In case you're curious, it was a Hans Christian design.
The weak points of any rig, generally speaking, are the end points of the wire; where it enters into the terminal fittings, & the various end fittings connecting things together. Such is the case even with Rod.
That's where say, 98%+ of all failures occur.
One rig design which will intrigue you, as it's kind of along the lines of what you're thinking, is the B&R rig (Bergstrom & Ridder). There's not exactly an encyclopedia of info about them out there, but the design's both unique, & has a lot going for it.
- Enough so that Hunter
, de-tuned it a bit, & put it on several lines of their boats.
In theory, it has; more performance for less weight aloft, & redundancy in rigging wires... plus a bit more tuneability in one's rig.
Look up the vessels; Route
66, Tuesday's Child (or maybe Thursday's), the Hunter
HC 50, & you'll also run across the name Warren Luhrs in conjunction with many of these. Also, there's info on such in the Dashew's book, below.
Do yourself a favor, & pick up copies of:
Brion Toss's The Rigger's Apprentice
The Dashew's Cruising Encyclopedia vol. II
<-- Get a used copy on Amazon/Ebay/Half.com for 1/2 price
If you study them well, you'll know more about rigs, rigging, & structures than 99% of the sailors afloat. Including bits on rig design, safety
factors, pro's & con's of rig types, & various materials, weight aloft, failure modes inspecting things... et all.
Not to mention sailing in general, & cruising.
They're a bit out of date when it comes to say, synthetic rigging, soft shackles, & the like. But such info is easy to pick up online. Have a look over at www.forums.sailinganarchy.com
there's LOTS of practical knowledge at the latter.

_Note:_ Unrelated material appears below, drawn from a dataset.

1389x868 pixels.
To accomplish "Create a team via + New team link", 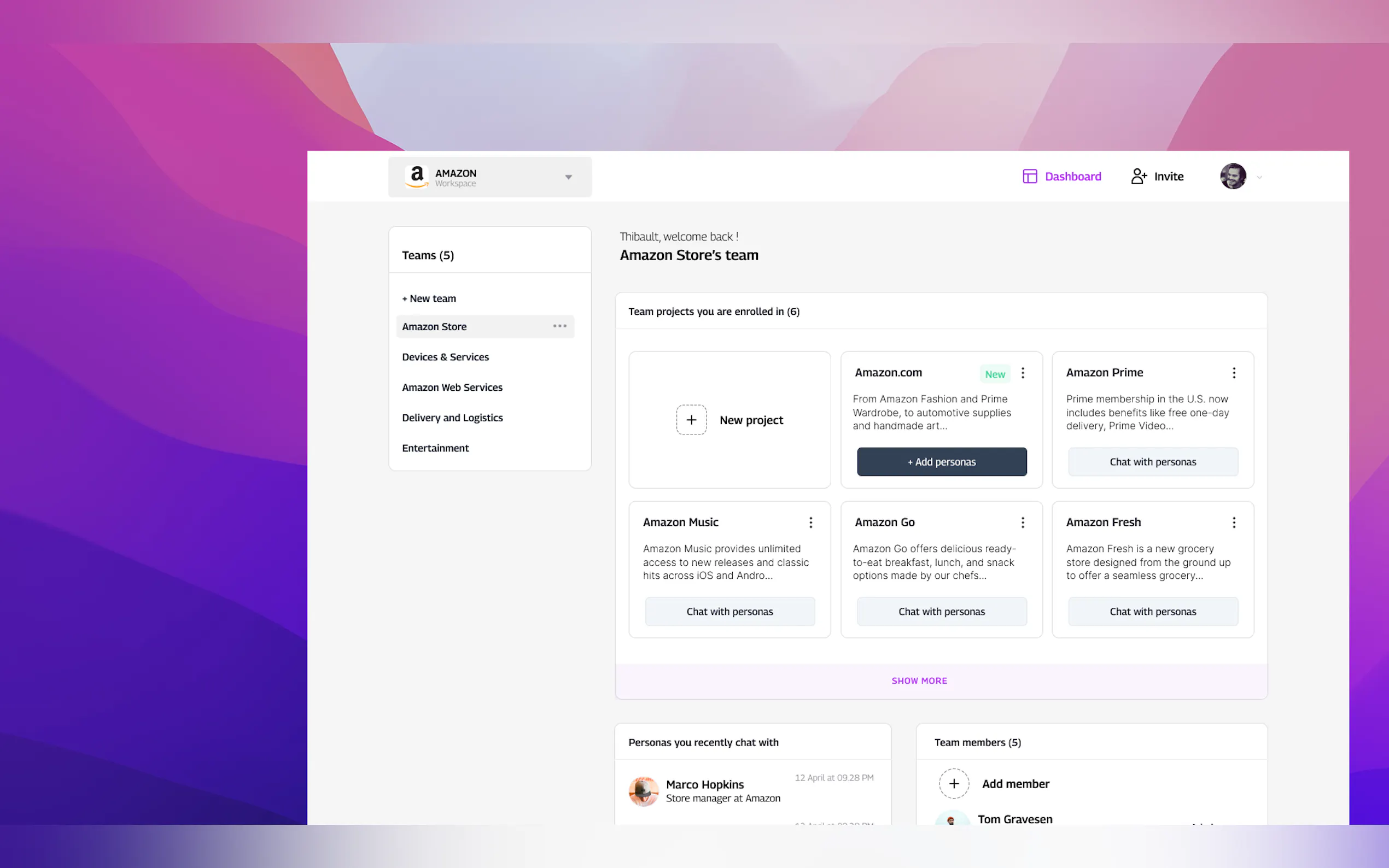I will pos(429,298).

And doing some perusing @ www.bethandevans.com
wouldn't hurt either, given their depth
of knowledge, & all of the sailing that they've done.

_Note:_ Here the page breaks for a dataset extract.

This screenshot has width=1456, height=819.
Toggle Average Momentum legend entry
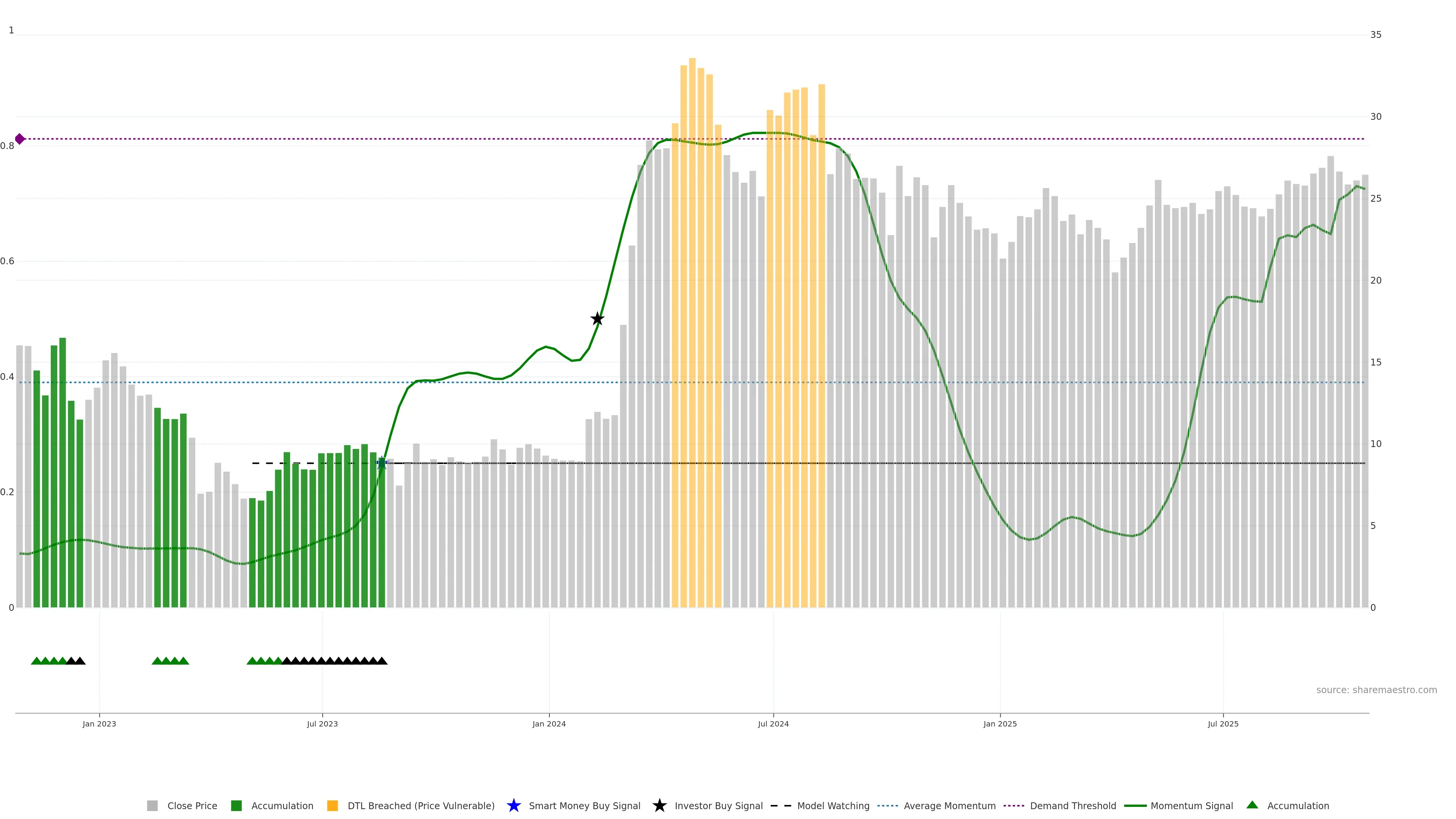point(949,805)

Also, Evans has done a LOT of work with some of the top riggers, & line manufacturers, to come up with KISS methods for using the modern high tech lines for all kinds of mundane uses, formerly reserved for pricey metal fittings & such alone.
PS: When it comes to doubling up on shrouds, it's not Too uncommon, to see 2 cap shrouds per side, & double lowers (fore & aft leading). As these are the 2 places, generally speaking, which get the highest side loadings on the rig. And which the rig will, without question, fail, if they do.
Look at boats designed for expeditioning, especially at the extreme ends of the spectrum, latitude wise.